The third factor that has helped improve flops per watt in HPC systems is optimized design of the cooling system and integrated system management. There are also well documented examples of waste heat being used for heating in some jurisdictions, to the point where papers have been written about which locations would be most appropriate for this approach to maximize the benefits of the exported heat. Data centres that are the “hidden” power behind the cloud use these kinds of optimizations extensively.
That 28 million improvement in energy efficiency since the 1970s also benefits our desktops. Modern processors, especially those based on mobile designs, have far lower idle power than those from even 2016. Unless you really need to do “big compute” or GPGPU on your desktop, you can buy a mini pc that idles at a handful of watts but with 8 cores has enough power to take on some pretty heavy calculations. And as always, turning things off is a good thing, although systems are getting better and better at doing that themselves.
While energy efficiency is clearly better in modern HPC systems, we do face the issue of unmet demand. Analyses can always be made more complex. Simulations can always be made bigger for better resolution. In practice, like any other facility, the amount of time is limited. For HPC, at least in Canada, we’ve also been limited by practical issues around power supply, I doubt we will ever see academic systems using much more than 5 MW here. Commercial data centres in Canada with close to ten times that power requirement already exist, although we need to put those in the context of serving large communities.
Astronomy is moving towards the increasing use of HPC as are multiple research areas. We have a duty to understand how that fits in the wider picture of sustainability (and I’m not even going to open the offset discussion). My own bias is that, among other things, we need to think carefully about:
- Quotas and envelopes. To a certain extent they will happen naturally with equipment maintained by the Alliance (formerly NDRIO/Compute Canada).
- Optimizing calculations by using the right tools – not always easy as there is inertia in individual knowledge and skills. To a limited extent review of HPC applications used to handle this, for more open access systems that may not be possible.
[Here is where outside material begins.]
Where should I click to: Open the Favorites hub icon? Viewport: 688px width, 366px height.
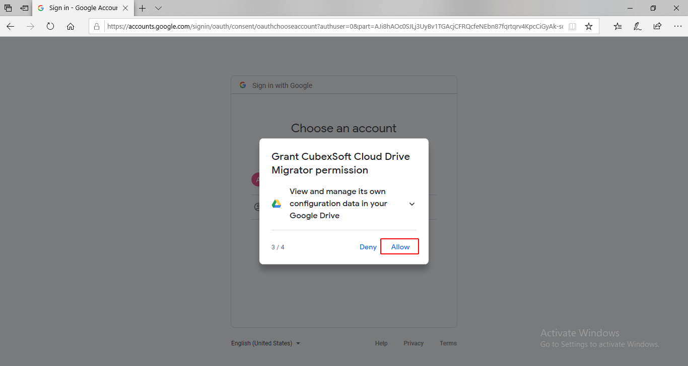point(617,27)
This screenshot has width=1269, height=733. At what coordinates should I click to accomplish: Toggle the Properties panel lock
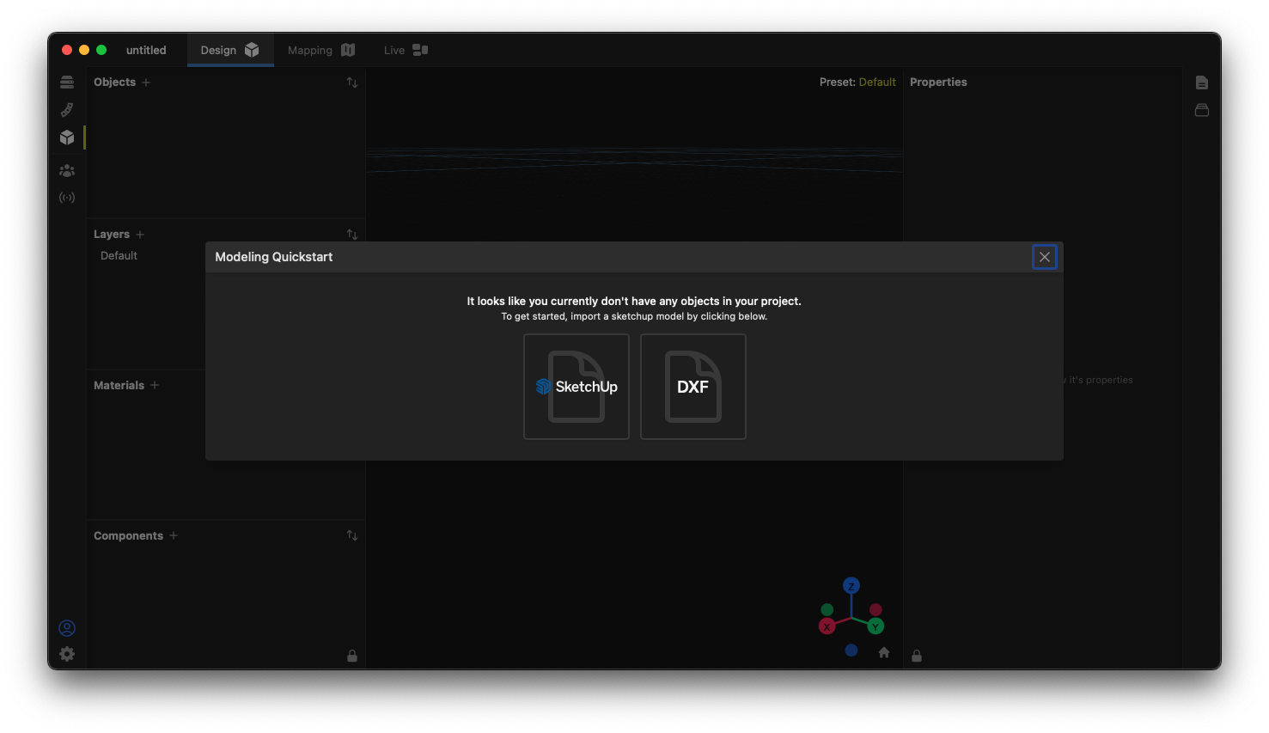pyautogui.click(x=917, y=656)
- Being aware of creating accidentally unsustainable situations. This happened with Compute Canada through the growth of the user base. The same thing could happen with interfaces that disguise overall computing use.
I have to have a somewhat optimistic view that ultimately, we will transition to largely renewable energy generation and that these concerns will become less significant. But until such time as we have a reasonable control on emissions, it’s important to remember that the energy usage of our field is fundamentally a value question.
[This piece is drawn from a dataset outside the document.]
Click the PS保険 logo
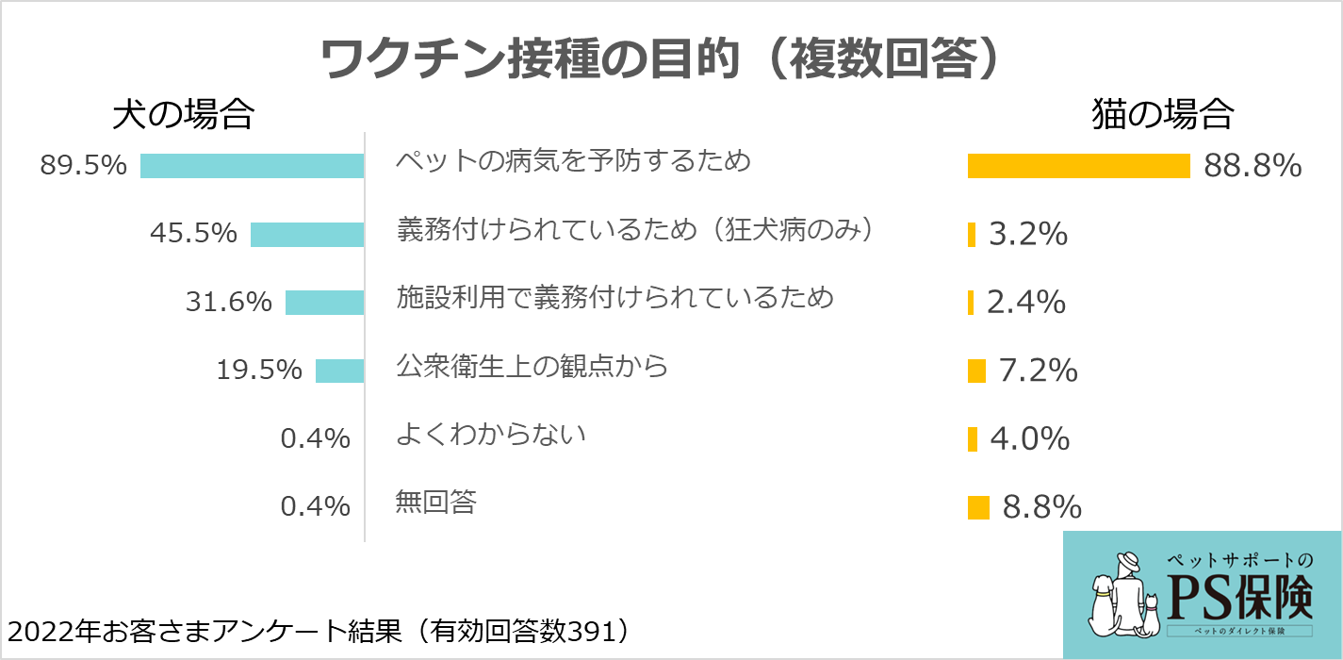This screenshot has height=660, width=1343. 1203,594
Wishing you all a Happy Holidays and may you share many moments of joy with friends and loved ones,
Rob
[1] “The imperative to reduce carbon emissions in astronomy,” Stevens, A. R. H., et al, Nature Astronomy, 4, 843, (2020).
[2] “Astronomy in a Low-Carbon Future,” Matzner, C. D., et al., Astro-ph/1910.01272
[3] “The ecological impact of high-performance computing in astrophysics,”, Zwart, S. P., Nature Astronomy, 4, 819, (2020).
[4] “There’s plenty of room at the Top,” Leiserson, C., et al, Science, 368, 1, (2020).